Après le succès des ZFIE, la création de parcs industriels devient la priorité absolue du KMT lorsque l’aide américaine prend fin en 1965. Le principal problème est l’acquisition foncière pour développer rapidement ces zones industrielles. Sous la direction du KMT, certaines sucreries de l’époque de l'occupation japonaise deviennent alors la majeure source de terrains industriels (Lee & Liu, 2005).

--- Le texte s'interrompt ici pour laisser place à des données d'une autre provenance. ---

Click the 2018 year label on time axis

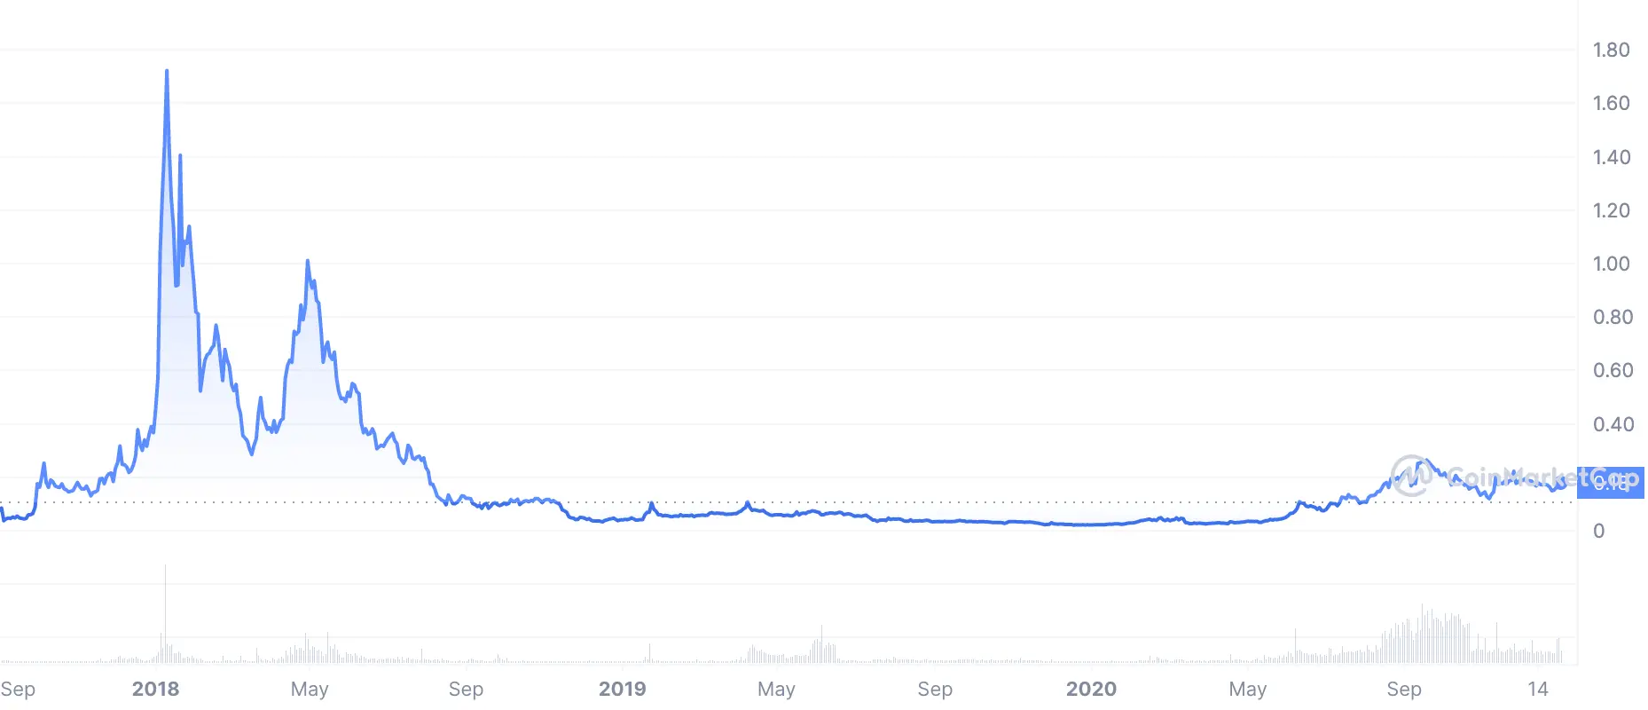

A partir de 1980, la politique orientée vers l'exportation et la coopération avec les Etats-Unis et le Japon commence à rencontrer des difficultés. Les Etats-Unis jugent leur balance commerciale avec Taiwan trop déficitaire. Le gouvernement américain se met donc à réduire les exportations en provenance de Taiwan tout en exigeant la revalorisation du dollar taiwanais. Pour répondre à ce choc, le KMT décide de développer des industries stratégiques dans les domaines de haute technologie afin de transformer l’industrie traditionnelle intensive en travail en industrie technologique intensive en capital. A cette fin, un parc scientifique est créé à Hsinchu en 1980, intégré aux deux universités technologiques proches, pour opérer une grande concentration d’industries de haute technologie formant un cluster industriel. Cette mise à niveau industrielle permet à l'économie taiwanaise de poursuivre une croissance régulière. Taiwan maintient son rôle de « fabricant d'équipement d'origine » (OEM) mais ses produits d'exportation évoluent progressivement de produits de consommation courante (fabriqués à Kaohsiung) et de machines-outils, (fabriquées à Taichung) vers des composants électroniques destinés à la haute technologie (Hsinchu).

L’aménagement du territoire sert surtout les objectifs de développement économique et fait peu de cas de la qualité de vie des citoyens (Chang J.-s., 1988). En conséquence, les politiques urbaines ne connaissent pas de modifications majeures au cours de cette période. La plupart des dispositions d'urbanisme issues de la planification régionale, établies pendant la période coloniale japonaise, continuent à être appliquées. La loi japonaise de 1936 sur la planification d’urbanisme reste en vigueur par défaut, jusqu'à sa révision en 1973. De 1953 à 1964, les 52 projets d'urbanisme réalisés sont issus des stratégies de planification sous l'occupation japonaise (Chen & Shih, 2010, pp. 34-35). L'accent mis sur l'industrialisation souligne la nature exogène du KMT dans ses premières années de domination. Il faudra attendre la transition politique des années 1970, avec le

basculement du KMT en faveur d’un développement endogène, pour voir émerger une nouvelle loi d’urbanisme en 1973.